Friday, March 17, 2017

8 March 2017 – Westchester

The class had a late afternoon/early evening demo for the town council so it was a  very slow starting evening.

My planned opening /warm up dance - Out the window! well, sort of. See dance #2.

The evening's dances:-

This One's Four Isobel  –  (32 S 4some)  –  Glasspool
Driving Through Eutaw  –  (32 J 3)  –  Leary
The Music Makars  –  (32 R 3)  –  Bk 33/1 (Goldring)
Ann of Scotia  –  (32 S – World Wide Weavings (Ronald)

The Glowerin' Coo  –  (32 J 3)  –  Drewry
Swirling Snow  –  (32 S 3/3L)  –  Martello Twr 7 (Taylor)
Da Rain Dancin'  –  (32 R 3)  –  Whiteadder (Wallace)

***   ***   ***      ***   ***   ***

This One's Four Isobel:-  Terry wrote a small collection of foursomes in a variety of formations. He hasn't published them. They are in, oh lets call it, beta testing format. That is- in note form for workshops with the advisory that the instructions could change at any time.

We are still waiting. We are not amused.

This dance is one of the nicest pieces of choreography I have ever experienced. It isn't a nightmare in which various unrelated modifications of standard pieces happen at random times in random order and all happening across musical phrases. I do acknowledge that it isn't a Drewy tour de force either where, once you start moving, the next piece is self evident from the flow. It takes some effort to learn but the sum of the whole is greater than the sum of the parts.  This one gets two thumbs up and a loud YES!

A diagram would be a very nice adjunct to the crib but what is really needed is publication! [quiet whisper from off stage - "psssst, give me a call privately!}

Driving Through Eutaw:- I like it. I am also prejudiced. Deborah (my partner) wrote it. and she broke the box, well maybe not broke it but she certainly bent it out of shape. The dance is asymmetric and that just plain messes with some people's heads.

1-8      Set, set advancing; lead down the middle for 4.

9-16    California Twirl to change places with partner (and face up),
         lead up for 4, cast off 1 place.


Music:- Ye Banks and Braes by Marian Anderson's from her Robert Burns CD.

There are good cribs and a diagram [here].

The Music Makars:-  A Roy Goldring production. It has a certain flair. It's nice, easy to dance too. I give it about a 78. There just isn't anything there that grasps my heart. "It's OK" is about all I can say. A dance saved by the music.

Ann of Scotia:-  This one is a tour de force, especially since I know the lady and she has always enjoyed a good dance flirt. Chris and Sue Ronald also know the lady and wrote the dance to fit. And very successfully. [here]

The music should be Highland Cathedral, the tune to which she made here way to the altar.  At least two thumbs up.

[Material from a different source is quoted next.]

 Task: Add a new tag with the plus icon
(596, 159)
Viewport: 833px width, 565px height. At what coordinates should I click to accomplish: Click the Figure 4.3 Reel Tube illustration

The Glowerin' Coo:-  A Drewry. Some nice flip moments if I do say so myself. We all have our 'go to' dances, or 'kinda-sort of' favorites that we come back to every so often. Dances that just don't leave us alone. This is one  of those for Fergie who has been Westchester's head teacher for decades. He has just retired from teaching and has passed on the mantle.

Since I am now preparing the program for the Westchester Ball, this one kinda sorta :-))  came to mind. It didn't work out for that ball but I have taken it under long term consideration too, as it were.

Da Rain Dancin':- Magnificent. [here] – I consider it the next Mongomeries' Rant and like Montgomeries' Rant it is a great dance because of the music. Ron Wallace, Muriel Johnstone - thank you.

But it has an issue: Dancers don't know how to listen - they hear what they want to or expect to . If a move is outside their box they force it to fit their box.  The interrupted  Hello-Goodbye setting is that move.
The instructions don't say it but he did. He insisted that the 1s 'set' to 1st corner (pas de basque right) and 'set' to partner (pdb left) moving left, towards the gap (between your corners), but not squarely into that space, being sure to point right shoulders toward partner. The taking of hands should be easy - you just raise them and you are, magically, pointed in the correct direction for the turn - no decision (which hand?) to slow you down.

I learned the dance from him at a Pinewoods Camp Scottish Session several… (gasp) decades ago.